## Problem requirements:
Locate the line that contains "580x493 pixels. At" in the entries below, then repeat it and every following line through the line that contains "Where should I", exactly, and no others.

## Dataset entries:
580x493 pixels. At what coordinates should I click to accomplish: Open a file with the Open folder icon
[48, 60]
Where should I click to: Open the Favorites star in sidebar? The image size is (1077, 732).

--

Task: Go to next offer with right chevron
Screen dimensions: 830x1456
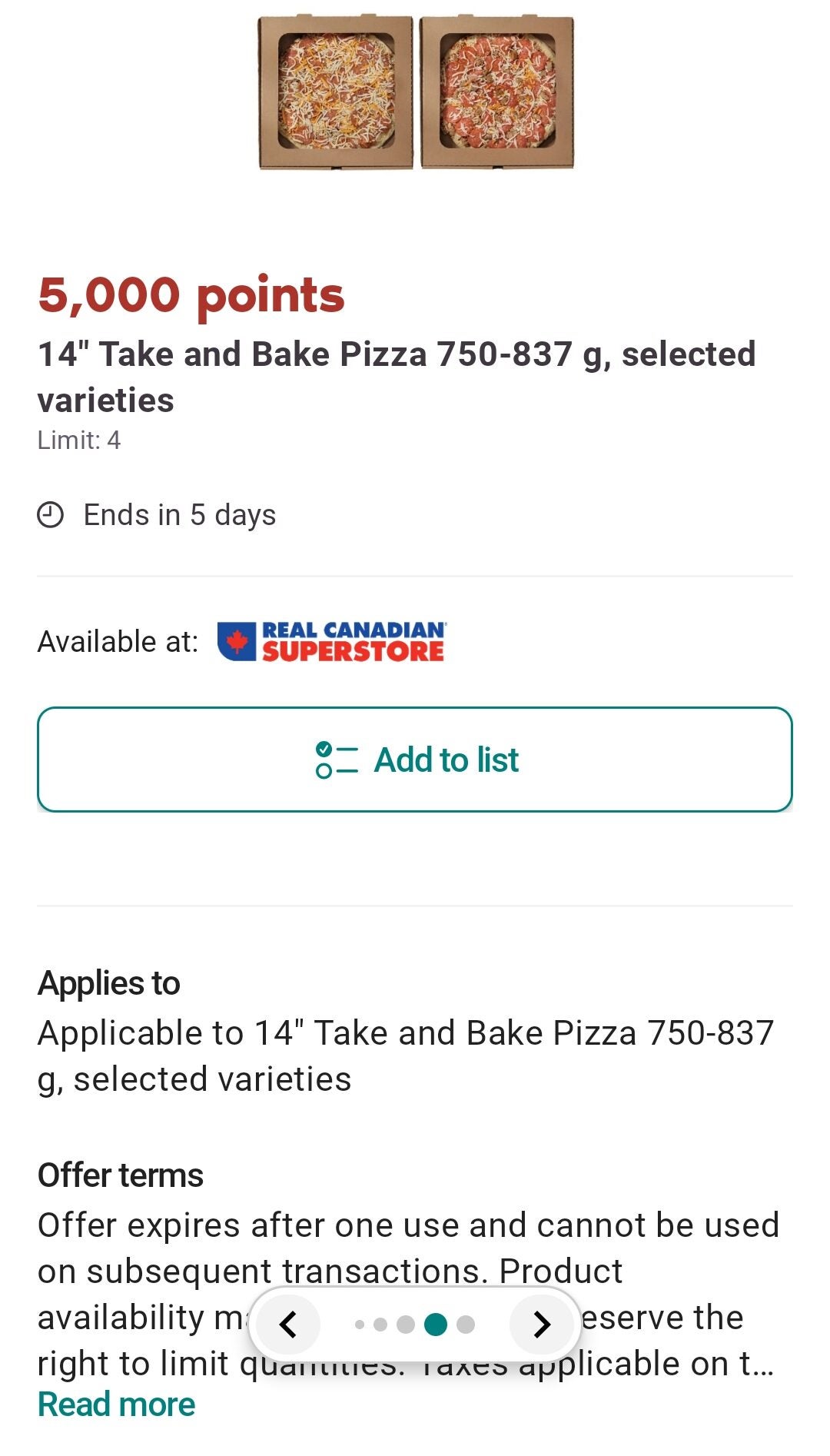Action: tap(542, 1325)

---

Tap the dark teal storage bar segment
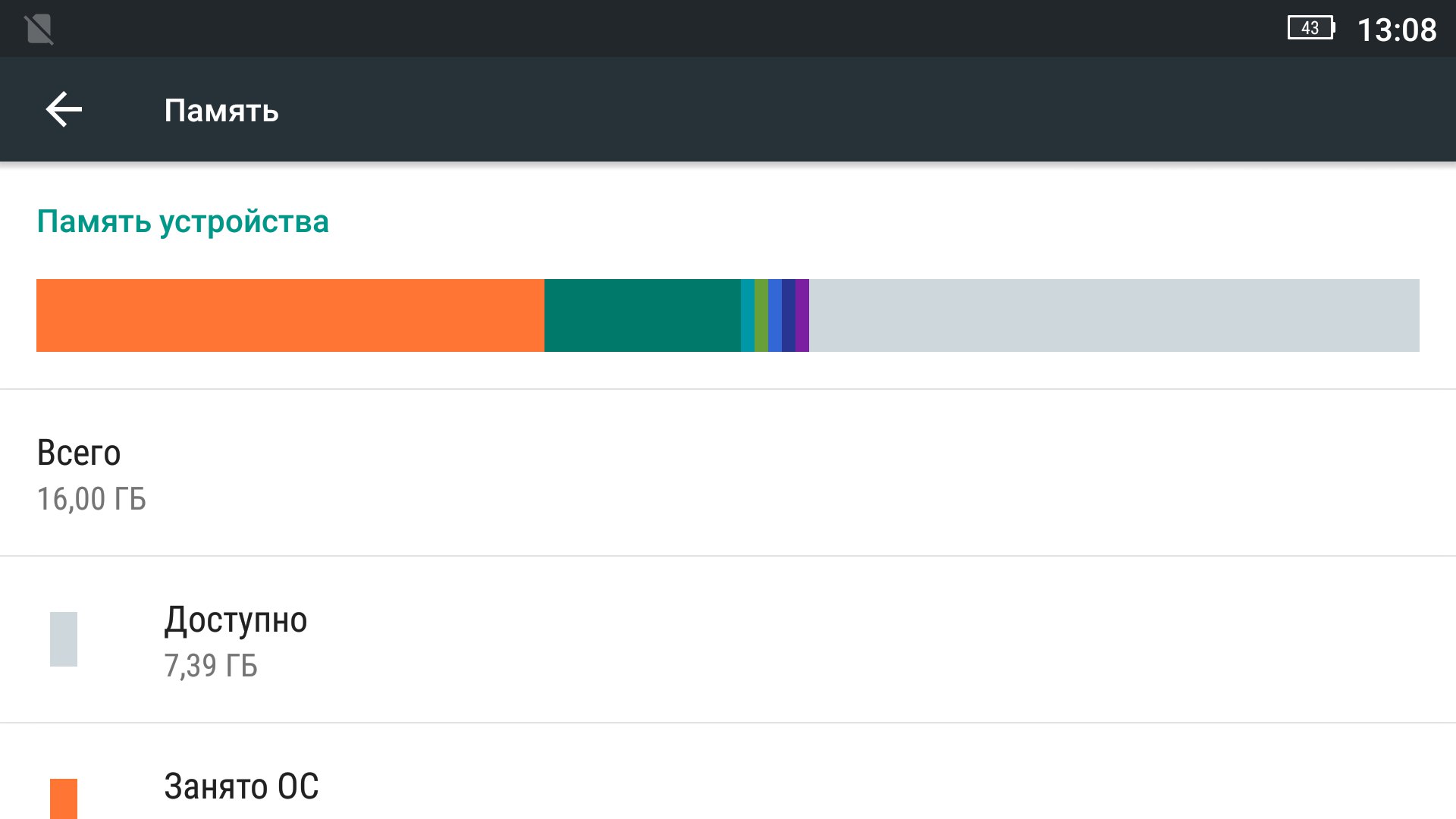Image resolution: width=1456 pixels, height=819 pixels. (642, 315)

## Solution to this exercise:
580x493 pixels. At what coordinates should I click to accomplish: Open a file with the Open folder icon
[48, 60]
Where should I click to: Open the Favorites star in sidebar? The image size is (1077, 732).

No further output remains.